On Friday, at a meeting in Brussels of the “sherpas” – the personal representatives of the national leaders – the texts of both agreements were regarded as settled, according to authoritative sources.
A Spanish threat to derail the summit appeared to have been averted by agreement among officials to language which reaffirms Madrid’s veto over future UK-EU talks impinging on Gibraltar.
The sherpas agreed to a clarification statement by the 27 remaining EU states, which will not be part of the withdrawal agreement or the political declaration, though initial responses in Madrid were sceptical. But no more than Mrs May, Spanish prime minister Pedro Sanchez will not be allowed by his fellow EU leaders to reopen the agreed treaty text, Brussels sources said.
Mrs May will be in Brussels on Saturday to meet the president of the European Commission, Jean-Claude Juncker, and the president of the Council – the group of EU leaders that meets on Sunday – Donald Tusk.
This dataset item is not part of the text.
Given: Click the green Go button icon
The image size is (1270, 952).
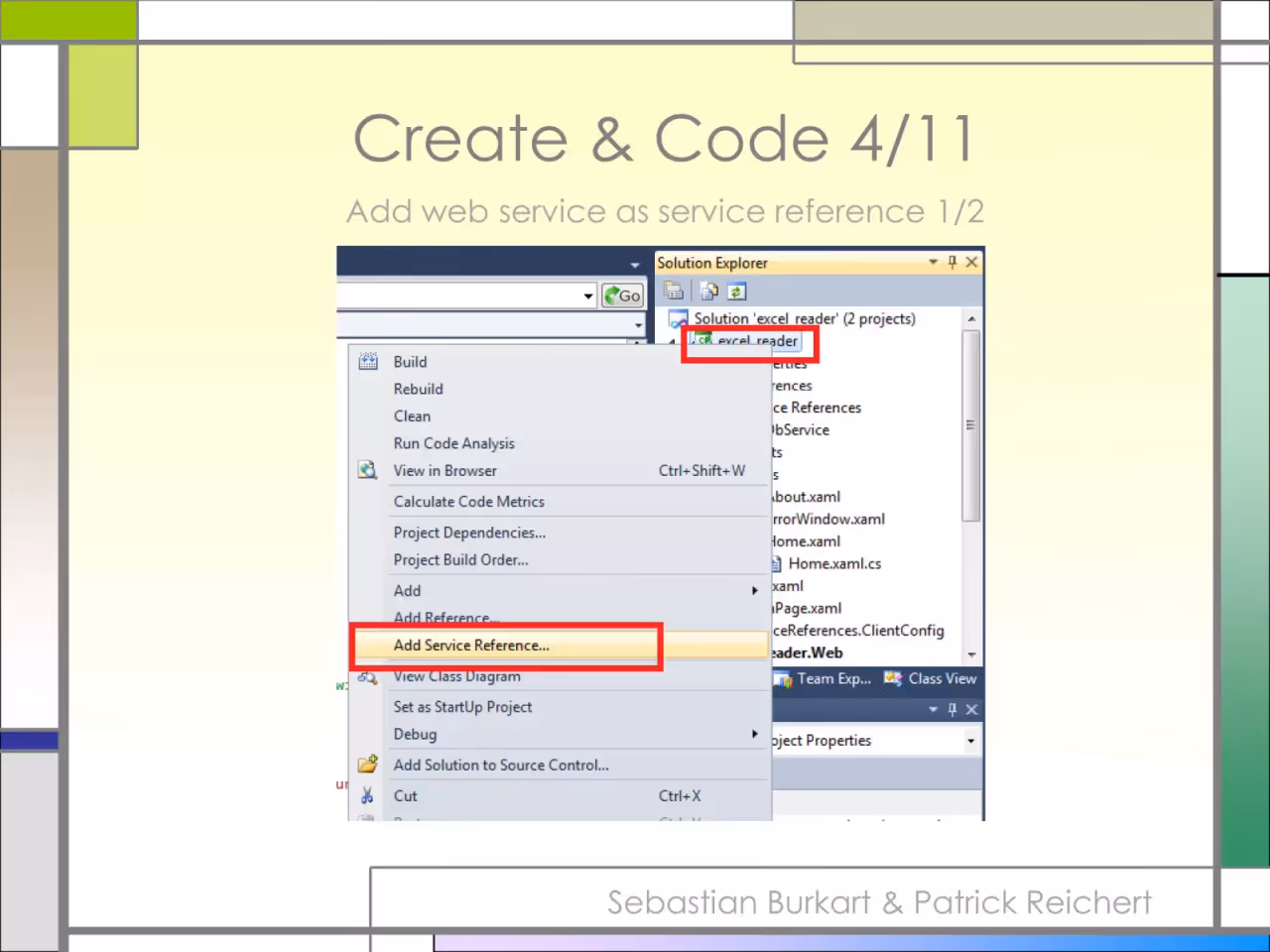Looking at the screenshot, I should click(x=623, y=296).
On Friday, Mrs May took her pitch to the British people over the airwaves, telling the BBC: “I don’t think they [the EU 27] will come to us and say we’ll get a better deal” if the British parliament votes down the deal.
Taoiseach Leo Varadkar said at a meeting in Sligo that his expectation was that the EU would be able to sign off on the withdrawal agreement on Sunday. He said there was an issue in relation to Spain “but I am confident that can be worked out”.
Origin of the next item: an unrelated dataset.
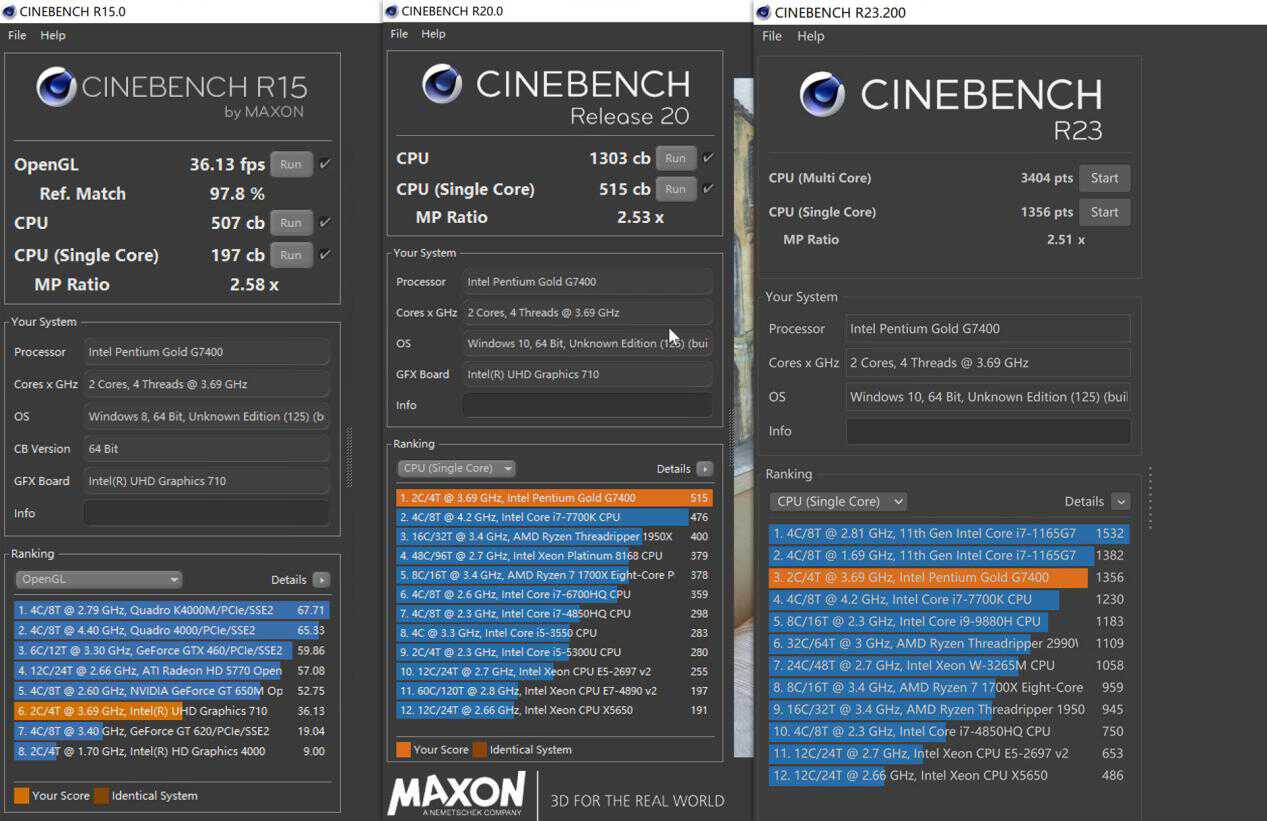
Task: Toggle the R15 CPU (Single Core) checkbox
Action: (x=325, y=255)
Mr Varadkar also spoke to Mr Juncker on Friday to inform him that the Dáil had approved the withdrawal agreement and that the Government was happy with the text of the future relationship declaration.
Mr Varadkar told reporters in Sligo that if the withdrawal treaty was approved, it would ensure that “there won’t be any changes at all for these two years, if not longer, giving businesses time to prepare and also gives us time to negotiate a future relationship”.
The Taoiseach said that lots of people “may be criticising this but I don’t see anyone putting anything better on the table”.
Minister for Foreign Affairs Simon Coveney also spoke to new British Brexit secretary Stephen Barclay by phone on Friday.
In Northern Ireland, the DUP’s party conference will be addressed on Saturday by arch-Brexiteer Boris Johnson, who will urge the party to maintain its opposition to the withdrawal treaty when it comes before the House of Commons for a vote in the coming weeks.
On Friday night the British chancellor of the exchequer Philip Hammond addressed a party dinner appealing for support for the deal. But on Saturday DUP leaders will again stress their opposition, warning Mrs May that DUP support for her government was in question if she continued with the present deal.
Several sources said that with the treaty and declaration texts agreed, EU leaders would seek to assist Mrs May when they meet in Brussels on Sunday morning. “They’ll avoid any triumphalism, avoid a long meeting – just get the business done,” said one source.